From the comments to Science Fiction Repair Shop: Not A Soul In Sight Dept. (Genji Press)
... many magical worlds do use magic as a form of technology, and much as it suffuses our lives and our lingo, it should suffuse theirs. To leave things to just be "as is" really misses the point of writing and exploring.
This goes right back into much of SF&F being rooted in escapism rather than transcendence. Most SF&F is not written as a way to look at a counterfactual future or past as a way of imagining new aspects of the present (and future, and maybe also re-assessing the past). It's written, like most fiction, as a way to merely appeal to someone's sense of novelty. A new system of magic or a clever justification for faster-than-light travel is not why I read a book, but if the set point for people's expectations is low enough to begin with, it can become that way.

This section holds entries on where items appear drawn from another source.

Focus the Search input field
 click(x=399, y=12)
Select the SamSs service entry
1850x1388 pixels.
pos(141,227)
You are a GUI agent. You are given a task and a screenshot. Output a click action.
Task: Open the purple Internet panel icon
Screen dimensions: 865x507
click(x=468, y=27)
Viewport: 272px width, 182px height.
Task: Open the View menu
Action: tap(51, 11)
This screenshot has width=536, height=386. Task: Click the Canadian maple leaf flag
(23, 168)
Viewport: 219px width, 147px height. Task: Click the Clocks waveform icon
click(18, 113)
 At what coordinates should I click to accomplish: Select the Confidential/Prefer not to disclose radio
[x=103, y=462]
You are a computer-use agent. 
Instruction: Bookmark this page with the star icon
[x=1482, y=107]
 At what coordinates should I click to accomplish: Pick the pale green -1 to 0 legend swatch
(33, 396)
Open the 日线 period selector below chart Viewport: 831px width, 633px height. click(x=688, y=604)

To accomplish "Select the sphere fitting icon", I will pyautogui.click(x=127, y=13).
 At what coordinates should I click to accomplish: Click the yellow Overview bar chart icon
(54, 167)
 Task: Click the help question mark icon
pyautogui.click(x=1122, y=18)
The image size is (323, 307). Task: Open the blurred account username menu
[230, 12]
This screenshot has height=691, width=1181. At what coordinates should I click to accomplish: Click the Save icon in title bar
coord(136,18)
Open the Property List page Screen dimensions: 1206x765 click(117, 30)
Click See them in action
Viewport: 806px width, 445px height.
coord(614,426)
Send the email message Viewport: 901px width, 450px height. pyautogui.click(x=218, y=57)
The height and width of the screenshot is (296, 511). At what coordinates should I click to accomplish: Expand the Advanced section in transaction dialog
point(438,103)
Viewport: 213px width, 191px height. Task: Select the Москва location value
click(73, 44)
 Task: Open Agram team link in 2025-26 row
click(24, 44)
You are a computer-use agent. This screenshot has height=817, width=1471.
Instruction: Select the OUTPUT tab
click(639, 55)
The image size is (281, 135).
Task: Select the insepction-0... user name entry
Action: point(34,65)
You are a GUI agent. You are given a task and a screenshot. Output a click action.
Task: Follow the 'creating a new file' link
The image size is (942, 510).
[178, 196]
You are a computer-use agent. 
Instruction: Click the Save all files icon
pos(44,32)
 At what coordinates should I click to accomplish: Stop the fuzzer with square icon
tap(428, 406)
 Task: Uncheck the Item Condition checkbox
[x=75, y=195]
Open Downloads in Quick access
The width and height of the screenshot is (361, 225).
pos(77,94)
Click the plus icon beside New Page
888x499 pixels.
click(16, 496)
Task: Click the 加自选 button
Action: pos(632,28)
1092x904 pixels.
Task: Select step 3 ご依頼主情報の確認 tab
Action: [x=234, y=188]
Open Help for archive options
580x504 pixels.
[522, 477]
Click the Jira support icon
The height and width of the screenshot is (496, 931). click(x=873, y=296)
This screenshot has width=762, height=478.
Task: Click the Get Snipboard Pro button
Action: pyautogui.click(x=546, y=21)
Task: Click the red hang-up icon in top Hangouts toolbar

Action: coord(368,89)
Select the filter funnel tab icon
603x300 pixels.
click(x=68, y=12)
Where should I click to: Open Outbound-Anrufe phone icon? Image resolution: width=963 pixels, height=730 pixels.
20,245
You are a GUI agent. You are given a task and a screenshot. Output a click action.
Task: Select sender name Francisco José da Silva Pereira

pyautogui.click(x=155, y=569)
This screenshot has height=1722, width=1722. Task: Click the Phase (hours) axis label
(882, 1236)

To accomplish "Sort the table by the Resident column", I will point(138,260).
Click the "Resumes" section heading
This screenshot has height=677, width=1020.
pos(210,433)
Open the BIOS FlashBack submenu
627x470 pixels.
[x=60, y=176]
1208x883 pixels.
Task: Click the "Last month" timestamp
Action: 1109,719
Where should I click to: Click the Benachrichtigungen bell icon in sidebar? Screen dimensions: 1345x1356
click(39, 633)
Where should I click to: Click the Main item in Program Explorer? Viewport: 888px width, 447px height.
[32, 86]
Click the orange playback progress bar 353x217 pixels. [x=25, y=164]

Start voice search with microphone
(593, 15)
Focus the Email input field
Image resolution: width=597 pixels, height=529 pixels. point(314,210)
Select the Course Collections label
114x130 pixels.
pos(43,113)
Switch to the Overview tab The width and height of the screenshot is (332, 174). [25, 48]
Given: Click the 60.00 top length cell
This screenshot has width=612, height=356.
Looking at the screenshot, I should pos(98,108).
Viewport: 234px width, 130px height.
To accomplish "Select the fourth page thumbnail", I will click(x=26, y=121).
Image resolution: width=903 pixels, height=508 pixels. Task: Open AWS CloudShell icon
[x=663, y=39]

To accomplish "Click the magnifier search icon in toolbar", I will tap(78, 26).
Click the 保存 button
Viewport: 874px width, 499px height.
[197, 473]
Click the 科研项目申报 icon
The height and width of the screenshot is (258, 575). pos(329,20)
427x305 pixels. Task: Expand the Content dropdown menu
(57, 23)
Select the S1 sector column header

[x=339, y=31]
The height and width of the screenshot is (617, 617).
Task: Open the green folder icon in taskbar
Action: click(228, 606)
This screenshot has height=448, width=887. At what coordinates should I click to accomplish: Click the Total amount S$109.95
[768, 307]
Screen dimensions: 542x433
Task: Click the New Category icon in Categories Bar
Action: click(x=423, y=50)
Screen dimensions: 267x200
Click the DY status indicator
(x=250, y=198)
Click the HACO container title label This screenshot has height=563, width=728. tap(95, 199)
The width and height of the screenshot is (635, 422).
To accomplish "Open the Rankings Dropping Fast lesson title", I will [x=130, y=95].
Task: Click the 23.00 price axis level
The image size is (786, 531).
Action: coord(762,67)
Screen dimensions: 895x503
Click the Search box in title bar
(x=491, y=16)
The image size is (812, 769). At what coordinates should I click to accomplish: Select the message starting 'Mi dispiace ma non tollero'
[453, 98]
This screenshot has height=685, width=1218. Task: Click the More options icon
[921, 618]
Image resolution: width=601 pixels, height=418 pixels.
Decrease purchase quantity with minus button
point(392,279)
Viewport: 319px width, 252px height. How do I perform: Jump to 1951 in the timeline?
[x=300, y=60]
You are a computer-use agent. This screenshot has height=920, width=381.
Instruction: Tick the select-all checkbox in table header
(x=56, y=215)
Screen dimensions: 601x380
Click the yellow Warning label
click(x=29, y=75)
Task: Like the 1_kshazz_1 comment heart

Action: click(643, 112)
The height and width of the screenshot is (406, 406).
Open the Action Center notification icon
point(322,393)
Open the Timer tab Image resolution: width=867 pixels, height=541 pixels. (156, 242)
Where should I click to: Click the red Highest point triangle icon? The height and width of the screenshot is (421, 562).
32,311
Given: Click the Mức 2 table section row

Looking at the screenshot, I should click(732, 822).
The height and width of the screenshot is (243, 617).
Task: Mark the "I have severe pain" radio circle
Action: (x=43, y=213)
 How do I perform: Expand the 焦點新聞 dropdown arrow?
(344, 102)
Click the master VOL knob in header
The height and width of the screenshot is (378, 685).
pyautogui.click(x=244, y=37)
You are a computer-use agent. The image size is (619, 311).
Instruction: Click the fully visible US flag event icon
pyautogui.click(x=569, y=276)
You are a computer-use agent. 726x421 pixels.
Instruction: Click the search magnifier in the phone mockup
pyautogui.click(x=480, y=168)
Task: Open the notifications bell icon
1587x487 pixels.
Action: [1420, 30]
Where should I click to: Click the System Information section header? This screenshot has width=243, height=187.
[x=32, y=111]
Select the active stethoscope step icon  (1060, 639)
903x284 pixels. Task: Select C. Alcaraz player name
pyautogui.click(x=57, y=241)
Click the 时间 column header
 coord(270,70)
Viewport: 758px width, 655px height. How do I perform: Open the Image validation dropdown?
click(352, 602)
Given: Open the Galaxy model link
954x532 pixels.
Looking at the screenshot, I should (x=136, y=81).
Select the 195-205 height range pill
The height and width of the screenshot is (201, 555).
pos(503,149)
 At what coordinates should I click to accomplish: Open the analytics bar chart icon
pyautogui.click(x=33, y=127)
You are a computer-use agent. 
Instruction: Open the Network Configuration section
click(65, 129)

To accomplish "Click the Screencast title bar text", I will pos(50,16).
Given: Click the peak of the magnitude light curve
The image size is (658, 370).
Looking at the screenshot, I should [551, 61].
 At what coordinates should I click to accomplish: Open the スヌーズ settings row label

I'm really not trying to build an argument against "mere" escapism here. I don't automatically hold a grudge against people who do no more than entertain and provide a little color and life on the page (or screen) for an hour or two.
What upsets me is when someone with a lot of power, or a lot of creative imagination, uses it unwisely, stupidly, frivolously. It upsets me when the Star Trek is taken out of Star Trek to turn it into a mere action vehicle, all because Paramount was getting cold feet about how well they could sell the franchise overseas. It bothers me when the power to do things differently is clearly in evidence, and the people in question choose not to.
Granted, doing more than just being amusing is hard, even for someone who wants to do more than that in the first place. Again, I should not frame this as a choice between being an entertainer or being a thinker; that's a false dichotomy. I'd frame it better as a choice between someone who wants to show you something really new, and someone who figures the pay is better in telling people what they already know.